Privilegios

Ir por la mañana conduciendo al trabajo, mientras amanece, con casi una hora por delante y el ánimo por los suelos. Porque todos tenemos malos días en los que no saldríamos de la cama. Días en los que no servimos para nada, en los que odiamos el mundo y no sabemos exactamente qué estamos haciendo en él.
Volver más de seis horas después, misma carretera, dirección inversa, una sonrisa en la boca y ganas de comerte el mundo. Sí, todos tenemos días malos, pero no todos disfrutamos del privilegio de tener un trabajo que, a veces, te carga las pilas a tope. En los que unas buenas palabras, una buena clase o un ligero progreso de uno de tus más de cien alumnos te recuerda inesperadamente qué es lo que estás haciendo en este mundo.
Entrar en el aula de expulsados sabiendo que dentro te espera ese armario empotrado al que echaste de clase, un chaval que –para qué nos vamos a mentir- te impone un poco de respeto, por no decir miedo. Dejar la puerta abierta por si las moscas.
Y que empiece a hablar. A hablar sin parar, contándote su vida y preguntándote por la tuya. Admitiendo que le cuesta portarse bien y que se merece el castigo; que no le gusta el instituto, pero si sigue yendo es para no darle un disgusto a su madre. “No quiero que mi madre llore”, dice, “aunque yo no sirvo para estudiar. Lo que quiero es trabajar, pero no sé dónde.”

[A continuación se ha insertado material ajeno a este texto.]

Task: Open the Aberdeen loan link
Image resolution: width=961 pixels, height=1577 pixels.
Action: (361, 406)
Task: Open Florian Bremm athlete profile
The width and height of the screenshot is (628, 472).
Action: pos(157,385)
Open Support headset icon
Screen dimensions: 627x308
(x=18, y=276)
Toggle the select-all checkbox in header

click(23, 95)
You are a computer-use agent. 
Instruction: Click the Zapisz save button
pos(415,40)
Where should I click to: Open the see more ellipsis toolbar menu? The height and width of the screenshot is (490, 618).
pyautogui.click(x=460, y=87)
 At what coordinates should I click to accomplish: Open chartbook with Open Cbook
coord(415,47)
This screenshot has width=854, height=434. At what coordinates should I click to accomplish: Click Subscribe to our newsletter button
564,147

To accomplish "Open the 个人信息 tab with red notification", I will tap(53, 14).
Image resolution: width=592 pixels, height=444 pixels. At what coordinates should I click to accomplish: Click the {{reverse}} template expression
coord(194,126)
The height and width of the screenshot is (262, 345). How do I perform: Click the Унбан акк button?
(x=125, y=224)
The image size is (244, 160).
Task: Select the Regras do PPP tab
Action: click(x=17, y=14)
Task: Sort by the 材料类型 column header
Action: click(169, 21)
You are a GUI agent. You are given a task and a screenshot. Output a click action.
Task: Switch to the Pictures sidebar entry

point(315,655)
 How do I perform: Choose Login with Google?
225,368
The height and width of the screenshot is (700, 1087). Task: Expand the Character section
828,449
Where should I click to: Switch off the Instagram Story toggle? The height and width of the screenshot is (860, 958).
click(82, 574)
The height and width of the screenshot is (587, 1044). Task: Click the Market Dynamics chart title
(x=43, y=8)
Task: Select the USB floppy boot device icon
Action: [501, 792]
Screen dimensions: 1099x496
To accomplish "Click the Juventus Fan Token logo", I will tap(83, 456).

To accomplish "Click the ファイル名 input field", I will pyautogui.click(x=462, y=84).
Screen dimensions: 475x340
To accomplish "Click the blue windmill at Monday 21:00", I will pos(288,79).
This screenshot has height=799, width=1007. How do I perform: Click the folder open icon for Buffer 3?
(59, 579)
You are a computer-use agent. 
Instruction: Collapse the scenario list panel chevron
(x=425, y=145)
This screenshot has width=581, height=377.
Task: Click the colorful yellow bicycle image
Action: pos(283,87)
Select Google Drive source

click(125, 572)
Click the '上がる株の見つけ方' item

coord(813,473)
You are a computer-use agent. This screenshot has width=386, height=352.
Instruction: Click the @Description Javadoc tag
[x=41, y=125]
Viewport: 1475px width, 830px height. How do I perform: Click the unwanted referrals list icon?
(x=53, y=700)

Acabar cerrando la puerta sólo para que el jaleo que se filtra de fuera no te impida seguir teniendo el privilegio de descubrir que, bajo la apariencia de ese matón de mandíbula cuadrada, se esconde un buen chaval cuyo mayor miedo es hacer llorar a su madre.
Que una compañera de tu misma asignatura te enseñe un comentario de texto hecho por sus alumnos.
Sonreír internamente porque los comentarios de texto de los tuyos –y que tú has tenido el privilegio de enseñarles a hacer- son infinitamente mejores.
Que una alumna de 3º de ESO se te acerque en tu último día en el instituto, y te conceda el privilegio de preguntarte si puede darte un abrazo.
Que, varios meses después de dar esa última clase, te encuentres la carpeta con las fotos que os sacasteis juntos, y las cartas que te escribieron. Volver a leer esas palabras y esas frases, algunas graciosas, otras simpáticas, otras cargadas de agradecimiento. Tener la certeza de que al menos dos o tres de esos chicos harán algo realmente importante con sus vidas.
Y saber claramente cuáles son tus privilegios.